◆ Tareas
(1) Resume en dos oraciones el fragmento sobre la puesta en escena de Edipo Rey.
(2) Continúa el fragmento sobre la puesta en escena de Edipo Rey a partir de su última oración.

◆ Fragmento seleccionado
____________

Unas sillas tapizadas y vacías se sitúan ante el supuesto ara donde se dirige al pueblo -ausente- el sagrado Sacerdote. Es el sermón donde se inicia la trilogía con Edipo Rey. En otra pantalla fija, en la esquina del fondo, vemos imágenes actuales: la guerra y sus cadáveres en calles centroeuropeas que representan el dolor de los enfrentamientos de Atenas y Tebas. Hay también, en un primer término lateral, un extraño instrumento parecido a un viejo proyector de cine. Nos hace pensar –no lo garantizo- en la Esfinge mítica del enigma. No se cita el famoso acertijo, “se mueve a cuatro patas por la mañana, camina erguido a mediodía y utiliza tres pies al atardecer”. Lo adivinó Edipo, y desaparecido el monstruo, alcanzó su gloria. Queríamos oírlo, pero no pudimos.

____________

◆ Registros proporcionados
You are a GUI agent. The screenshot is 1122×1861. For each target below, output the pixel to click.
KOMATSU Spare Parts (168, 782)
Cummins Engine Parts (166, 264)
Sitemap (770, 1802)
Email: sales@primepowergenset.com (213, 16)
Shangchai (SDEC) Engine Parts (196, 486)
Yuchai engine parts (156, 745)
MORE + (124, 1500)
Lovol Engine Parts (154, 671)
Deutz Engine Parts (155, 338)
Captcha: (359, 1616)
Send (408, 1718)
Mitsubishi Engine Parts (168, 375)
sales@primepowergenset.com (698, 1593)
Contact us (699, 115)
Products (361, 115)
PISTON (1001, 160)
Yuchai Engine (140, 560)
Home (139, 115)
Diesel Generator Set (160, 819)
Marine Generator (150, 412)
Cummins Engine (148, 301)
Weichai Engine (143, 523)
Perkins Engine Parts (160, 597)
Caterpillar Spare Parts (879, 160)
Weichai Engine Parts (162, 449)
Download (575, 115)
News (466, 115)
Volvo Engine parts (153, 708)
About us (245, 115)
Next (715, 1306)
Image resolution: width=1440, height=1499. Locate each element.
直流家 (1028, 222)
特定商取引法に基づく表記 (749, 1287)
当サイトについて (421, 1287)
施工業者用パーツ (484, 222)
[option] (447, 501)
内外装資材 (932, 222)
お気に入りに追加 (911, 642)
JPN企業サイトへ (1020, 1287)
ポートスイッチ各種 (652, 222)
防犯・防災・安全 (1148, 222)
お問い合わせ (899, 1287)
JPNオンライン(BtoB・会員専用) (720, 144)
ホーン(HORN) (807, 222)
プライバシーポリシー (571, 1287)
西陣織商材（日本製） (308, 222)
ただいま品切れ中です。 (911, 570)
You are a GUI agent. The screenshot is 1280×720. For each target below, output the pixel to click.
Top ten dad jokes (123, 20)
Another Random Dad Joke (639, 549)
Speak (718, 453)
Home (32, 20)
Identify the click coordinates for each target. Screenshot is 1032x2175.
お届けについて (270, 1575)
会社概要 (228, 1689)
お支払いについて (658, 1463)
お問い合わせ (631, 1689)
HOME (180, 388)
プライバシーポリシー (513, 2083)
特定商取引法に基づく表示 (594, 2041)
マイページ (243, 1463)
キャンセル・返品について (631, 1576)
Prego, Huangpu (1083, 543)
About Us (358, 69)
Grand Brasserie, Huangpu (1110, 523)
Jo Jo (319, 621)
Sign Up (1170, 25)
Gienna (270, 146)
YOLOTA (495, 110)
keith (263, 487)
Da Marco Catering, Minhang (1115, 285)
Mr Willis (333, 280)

____________

◆ Resultados
(1) La escena que inicia la trilogía con Edipo Rey presenta unas sillas tapizadas y vacías ante el ara donde el Sacerdote pronuncia su sermón, mientras una pantalla al fondo muestra imágenes actuales de guerra que representan el dolor de los enfrentamientos de Atenas y Tebas. Un extraño instrumento parecido a un viejo proyector de cine hace pensar en la Esfinge, pero no se cita el famoso acertijo que adivinó Edipo.

(2)
En todo momento escuchábamos al poeta Sófocles, maravillosamente traducido por Eduardo Mendoza, sobre la versión y traducción francesa del griego por Daniel Loayza. Dura la función menos de tres horas –sin descanso-, claramente insuficientes para las historias de la trilogía que se anunciaban: Edipo rey, Edipo Colono y Antígona. Es todo demasiado entremezclado, pero considera el director que los tres títulos se corten por aquí o por allá, que se adivinen las acciones y que desaparezca el Coro, su Deus ex machina: tal vez piensa que ya todo el mundo lo conoce. Pero la incomprensión desconcertaba a todos, aunque se escuchaba con placer. Hubo bastantes que se cansaron y abandonaron el teatro (otros se quejaron de que huyeran: ya sabemos que esa significación de rechazo es legal, aunque muchos desconocen y creen que es una falta de “educación”).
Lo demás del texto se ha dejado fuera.